Para Melissa Matsunaga, voluntária do Au Family, o caminho para a diminuição no número de abandonos é a conscientização da população com relação à castração dos animais, além da execução de projetos de esterilização por parte do Poder Público para os animais de rua e pessoas de baixa renda que não têm meios de arcar com esse procedimento. “Quem tem cachorro ou gato em casa precisa se preocupar em castrar. Hoje, eu entrevisto as pessoas nas feiras de adoção e vejo que elas não têm consciência do quanto a castração é benéfica para o animal, elas ainda vêem como mutilação, e não é isso”, pontua.
A voluntária avalia que a criação de leis é importante, mas é imprescindível a instituição de meios fiscalizadores para garantir a eficiência no combate ao abandono animal. “Eu acredito que toda criação de lei em relação a isso é sempre benéfica, mas pouco funciona na prática, fica tudo na teoria. A fiscalização funciona sim, e a gente vê isso, por exemplo, em cidades como São Paulo, Rio de Janeiro, Santa Catarina, onde atuam aqueles delegados famosos por atuar na causa animal. Aqui em Belém, infelizmente, não se tem isso; aliás, no Pará em geral. Tem a lei, mas não tem a fiscalização, nem um órgão ao qual possamos recorrer e denunciar. Hoje, pra se fazer isso, a gente precisa recorrer à internet e sair compartilhando. Só assim para sermos ouvidos, mesmo existindo órgãos que deveriam estar mais abertos, ter mais canais para receber denúncias”, acrescenta.
Atendimento
Em Belém, o Centro de Controle de Zoonoses é o órgão responsável pela assistência aos animais abandonados. O Centro resgata animais com suspeita de doença zoonótica e também através de fichas de atendimento ao público, onde exista animal atropelado ou com ferimento grave em via pública. Para obter mais informações sobre a atuação do CCZ, os interessados podem entrar em contato pelos seguintes telefones: (91) 3227-2088, (91) 3247-3001, (91) 3344-2350 e (91)3227-0355.

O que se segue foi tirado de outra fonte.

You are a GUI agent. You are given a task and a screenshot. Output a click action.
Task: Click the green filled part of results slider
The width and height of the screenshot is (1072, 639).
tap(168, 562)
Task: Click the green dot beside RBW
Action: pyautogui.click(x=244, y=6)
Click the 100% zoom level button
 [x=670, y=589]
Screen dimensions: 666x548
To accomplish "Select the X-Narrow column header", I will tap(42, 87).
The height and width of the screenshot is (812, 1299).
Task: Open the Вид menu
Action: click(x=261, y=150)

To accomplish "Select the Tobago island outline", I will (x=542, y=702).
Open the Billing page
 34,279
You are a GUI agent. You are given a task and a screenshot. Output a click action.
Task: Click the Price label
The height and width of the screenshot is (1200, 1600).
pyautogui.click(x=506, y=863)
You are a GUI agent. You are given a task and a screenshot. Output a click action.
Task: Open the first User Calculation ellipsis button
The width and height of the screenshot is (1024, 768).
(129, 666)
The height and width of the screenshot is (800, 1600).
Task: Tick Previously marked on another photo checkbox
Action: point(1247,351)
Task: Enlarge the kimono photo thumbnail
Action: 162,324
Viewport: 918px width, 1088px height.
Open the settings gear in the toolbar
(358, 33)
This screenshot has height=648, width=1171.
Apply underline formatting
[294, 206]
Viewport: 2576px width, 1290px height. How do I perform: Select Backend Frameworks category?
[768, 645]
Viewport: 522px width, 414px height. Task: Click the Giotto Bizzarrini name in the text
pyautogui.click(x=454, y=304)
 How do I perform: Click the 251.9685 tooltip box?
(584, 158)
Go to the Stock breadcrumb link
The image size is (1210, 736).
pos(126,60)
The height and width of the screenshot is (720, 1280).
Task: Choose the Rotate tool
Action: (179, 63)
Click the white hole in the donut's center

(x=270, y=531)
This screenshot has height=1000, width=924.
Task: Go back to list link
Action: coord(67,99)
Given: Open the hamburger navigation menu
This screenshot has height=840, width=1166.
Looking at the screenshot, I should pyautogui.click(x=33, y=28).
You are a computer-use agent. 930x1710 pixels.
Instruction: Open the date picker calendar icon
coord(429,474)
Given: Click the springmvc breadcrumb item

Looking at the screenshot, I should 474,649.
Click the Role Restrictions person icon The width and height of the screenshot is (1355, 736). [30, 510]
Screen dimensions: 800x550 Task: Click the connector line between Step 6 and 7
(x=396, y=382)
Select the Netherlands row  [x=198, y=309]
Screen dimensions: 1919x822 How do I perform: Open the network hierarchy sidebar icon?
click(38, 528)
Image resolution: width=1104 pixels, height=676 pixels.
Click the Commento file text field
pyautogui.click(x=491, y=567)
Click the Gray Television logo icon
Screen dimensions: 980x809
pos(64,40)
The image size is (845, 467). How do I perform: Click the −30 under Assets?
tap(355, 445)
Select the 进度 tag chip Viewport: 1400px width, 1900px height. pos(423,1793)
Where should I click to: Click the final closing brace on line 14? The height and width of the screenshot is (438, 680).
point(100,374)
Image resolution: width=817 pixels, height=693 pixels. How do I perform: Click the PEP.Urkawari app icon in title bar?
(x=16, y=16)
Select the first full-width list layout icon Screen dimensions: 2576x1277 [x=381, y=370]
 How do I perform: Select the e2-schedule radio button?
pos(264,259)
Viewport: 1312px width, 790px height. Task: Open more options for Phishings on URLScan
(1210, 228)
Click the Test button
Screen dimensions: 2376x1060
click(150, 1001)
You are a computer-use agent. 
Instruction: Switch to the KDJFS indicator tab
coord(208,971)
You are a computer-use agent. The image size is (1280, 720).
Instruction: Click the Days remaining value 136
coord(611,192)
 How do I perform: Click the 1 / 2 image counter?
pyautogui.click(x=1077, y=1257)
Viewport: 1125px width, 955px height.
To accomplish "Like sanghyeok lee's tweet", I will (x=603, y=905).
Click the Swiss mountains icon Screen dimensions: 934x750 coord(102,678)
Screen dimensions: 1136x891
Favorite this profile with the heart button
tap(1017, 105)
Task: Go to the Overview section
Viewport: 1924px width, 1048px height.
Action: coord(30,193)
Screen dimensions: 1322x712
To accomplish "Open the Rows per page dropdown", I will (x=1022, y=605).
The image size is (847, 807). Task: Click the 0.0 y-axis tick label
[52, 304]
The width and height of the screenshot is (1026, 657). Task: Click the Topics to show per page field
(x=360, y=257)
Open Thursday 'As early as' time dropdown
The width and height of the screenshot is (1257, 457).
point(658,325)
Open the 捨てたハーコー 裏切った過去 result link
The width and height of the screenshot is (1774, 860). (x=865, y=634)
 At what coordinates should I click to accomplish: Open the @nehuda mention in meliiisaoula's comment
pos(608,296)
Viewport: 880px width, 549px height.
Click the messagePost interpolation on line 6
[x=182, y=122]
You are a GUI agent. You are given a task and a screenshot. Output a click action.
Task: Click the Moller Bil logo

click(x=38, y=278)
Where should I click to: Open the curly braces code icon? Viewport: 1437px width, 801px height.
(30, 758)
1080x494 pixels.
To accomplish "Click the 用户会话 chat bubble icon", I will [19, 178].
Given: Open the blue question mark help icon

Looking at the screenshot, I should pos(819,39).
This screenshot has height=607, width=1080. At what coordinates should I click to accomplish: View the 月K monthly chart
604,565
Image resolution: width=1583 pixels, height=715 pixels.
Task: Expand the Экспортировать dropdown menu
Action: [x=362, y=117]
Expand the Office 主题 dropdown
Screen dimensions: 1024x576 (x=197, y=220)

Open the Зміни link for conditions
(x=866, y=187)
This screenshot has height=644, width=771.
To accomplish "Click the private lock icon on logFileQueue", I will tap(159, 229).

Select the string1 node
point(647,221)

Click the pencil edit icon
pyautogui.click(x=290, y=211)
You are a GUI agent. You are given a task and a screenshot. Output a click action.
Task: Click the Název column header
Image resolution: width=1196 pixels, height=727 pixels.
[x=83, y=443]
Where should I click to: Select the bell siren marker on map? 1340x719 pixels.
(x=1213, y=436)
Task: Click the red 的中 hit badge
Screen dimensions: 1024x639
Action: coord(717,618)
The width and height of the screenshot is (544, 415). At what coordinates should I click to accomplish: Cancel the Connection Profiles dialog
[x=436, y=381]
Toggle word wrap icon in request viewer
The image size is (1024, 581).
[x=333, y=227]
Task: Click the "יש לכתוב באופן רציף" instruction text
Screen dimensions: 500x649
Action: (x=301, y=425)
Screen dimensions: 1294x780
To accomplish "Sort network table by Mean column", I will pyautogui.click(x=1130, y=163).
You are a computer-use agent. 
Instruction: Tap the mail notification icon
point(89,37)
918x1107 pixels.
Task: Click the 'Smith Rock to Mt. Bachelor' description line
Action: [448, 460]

Atualmente, o CCZ mantém o projeto Animal Comunitário, onde cães e gatos são retirados de instituições privadas ou públicas (como universidades e empresas), praças, feiras e mercados livres, mediante solicitação para serem castrados, vacinados, microchipados e depois devolvidos ao local de origem, buscando assim, a melhoria das condições do animal no ambiente. Para solicitar o serviço do projeto “Animal Comunitário” basta entrar em contato com o CCZ pelo telefone: (91) 3344-2350 ou no e-mail [email protected].
O abandono expõe o animal ao sofrimento extremo, deixando-o em total desamparo, desprotegido da chuva, do frio, da exposição ao tempo e sujeito a agressões por outros animais, atropelamentos e maus-tratos. Vale lembrar que nem todos os animais são resgatados ou adotados.
Denúncias de maus-tratos contra animais podem ser feitas pelo número 181, que funciona 24h, ou pelo telefone da Divisão Especializada em Meio Ambiente e Proteção Animal (Demapa): 3238-1225 (horário comercial).